→ PETUNJUK TUGAS 1:
Salin tanpa perubahan bagian teks tentang demokrasi dan otonomi daerah, mulai dari "Kesejahteraan Rakyat, Antara" sampai dengan "sekolah waktu itu.".
→ PETUNJUK TUGAS 2:
Tolong ubah paragraf dalam teks tentang demokrasi dan otonomi daerah yang diawali "Dari rentangan sejarah politik" menjadi daftar poin singkat dengan tetap memuat fakta-fakta utamanya.

━━━ TEKS YANG DIBERIKAN

Kesejahteraan Rakyat, Antara Cita dan Realitas

Wednesday, December 28, 2011

MASALAH DEMOKRASI DAN OTONOMI DAERAH, (Sisi Sosial Budaya)

Dari rentangan sejarah politik dan sosial-budaya yang sudah panjang ke belakang di Nusantara ini, bangsa Indonesia dalam khazanah kebudayaannya nyaris tidak mengenal sistem demokrasi seperti yang kita pahami sekarang. Demokrasi yang kita kenal sekarang ini barang cangkokan yang datang dari luar, khsususnya dunia maju di Eropah dan Amerika. Dia masuk beserta dengan pemikiran moderen lainnya, yang kuncinya dibukakan buat pertama kali oleh pemerintahan jajahan Belanda melalui jalur pendidikan, yakni melalui Etishe Politiek di permulaan abad ke 20 yl. Dari sanalah bermula munculnya kesadaran nasional yang kredonya dicetuskan dalam Sumpah Pemuda th 1928  oleh para pemuda yang kebanyakan masih berada di bangku sekolah waktu itu.

━━━━━━
━━━ DATA YANG DIBERIKAN

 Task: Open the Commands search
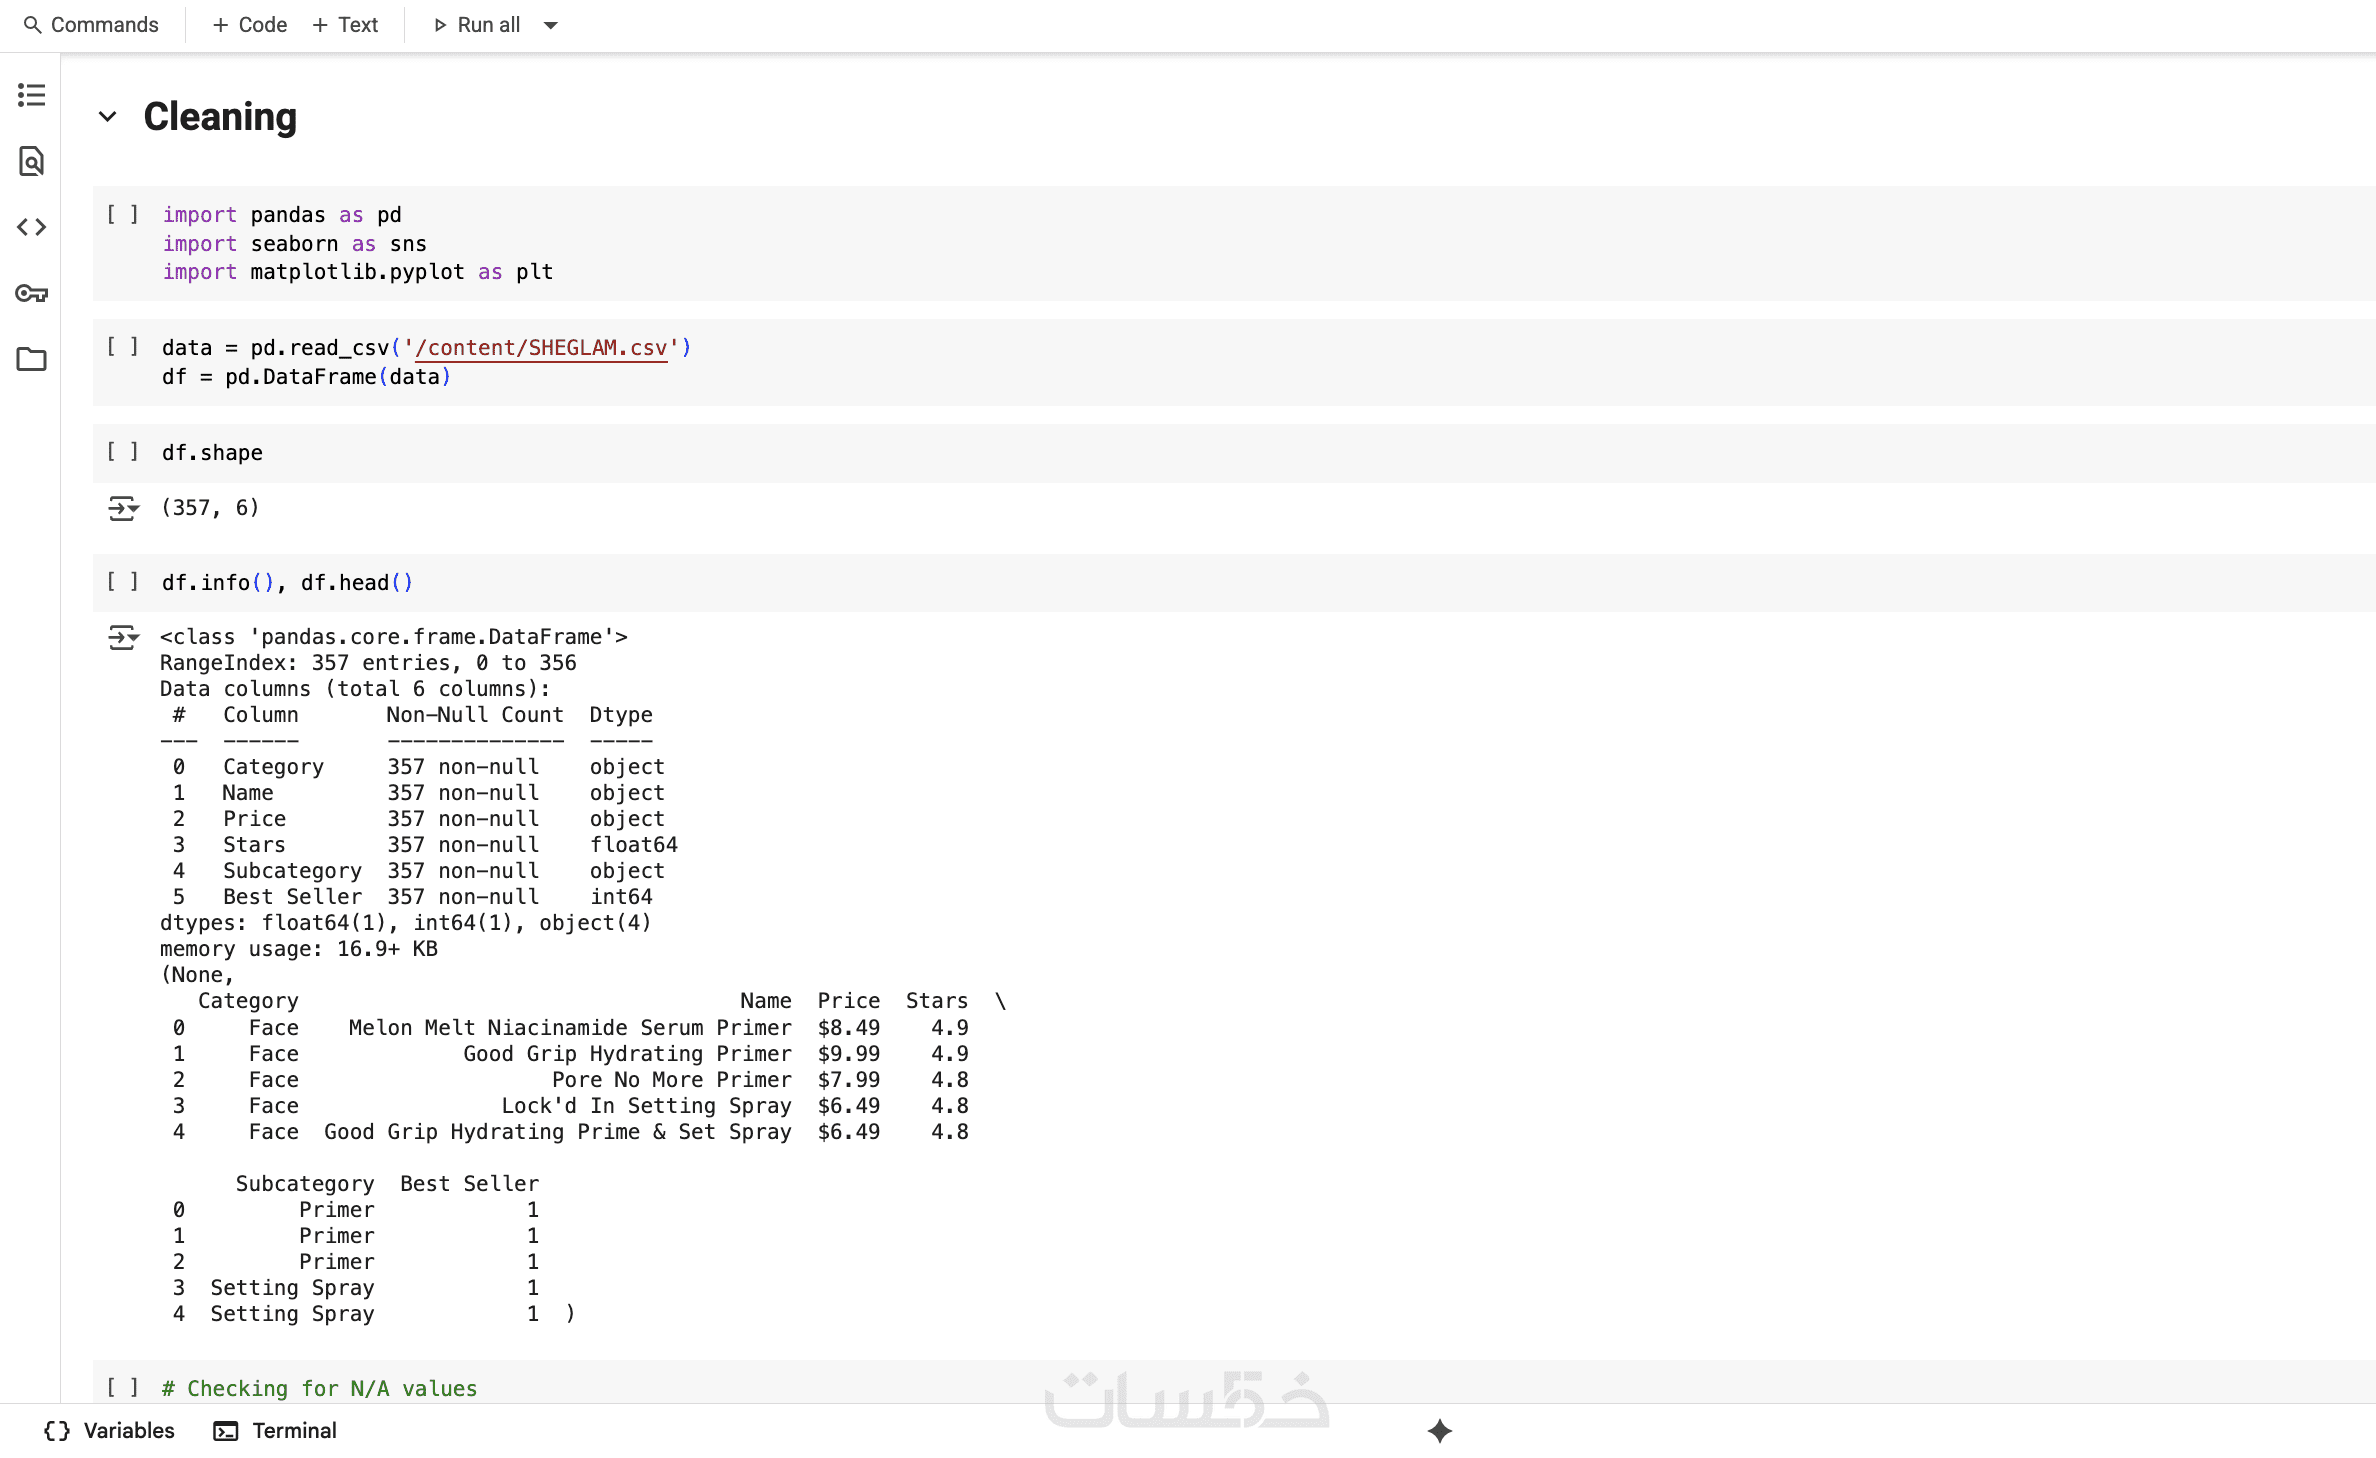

━━━━━━

→ PEMBAHASAN JAWABAN 1:
Kesejahteraan Rakyat, Antara Cita dan Realitas

Wednesday, December 28, 2011

MASALAH DEMOKRASI DAN OTONOMI DAERAH, (Sisi Sosial Budaya)

Dari rentangan sejarah politik dan sosial-budaya yang sudah panjang ke belakang di Nusantara ini, bangsa Indonesia dalam khazanah kebudayaannya nyaris tidak mengenal sistem demokrasi seperti yang kita pahami sekarang. Demokrasi yang kita kenal sekarang ini barang cangkokan yang datang dari luar, khsususnya dunia maju di Eropah dan Amerika. Dia masuk beserta dengan pemikiran moderen lainnya, yang kuncinya dibukakan buat pertama kali oleh pemerintahan jajahan Belanda melalui jalur pendidikan, yakni melalui Etishe Politiek di permulaan abad ke 20 yl. Dari sanalah bermula munculnya kesadaran nasional yang kredonya dicetuskan dalam Sumpah Pemuda th 1928  oleh para pemuda yang kebanyakan masih berada di bangku sekolah waktu itu.

→ PEMBAHASAN JAWABAN 2:
- Dalam sejarah politik dan sosial-budayanya di Nusantara, bangsa Indonesia nyaris tidak mengenal sistem demokrasi seperti yang dipahami sekarang.
- Demokrasi yang dikenal sekarang adalah barang cangkokan dari luar, khususnya dari dunia maju di Eropa dan Amerika.
- Demokrasi masuk bersama pemikiran modern lainnya. Pemerintah jajahan Belanda pertama kali membukanya melalui jalur pendidikan, yaitu Etishe Politiek pada permulaan abad ke-20.
- Dari situlah muncul kesadaran nasional. Kredonya dicetuskan dalam Sumpah Pemuda tahun 1928 oleh para pemuda yang kebanyakan masih bersekolah.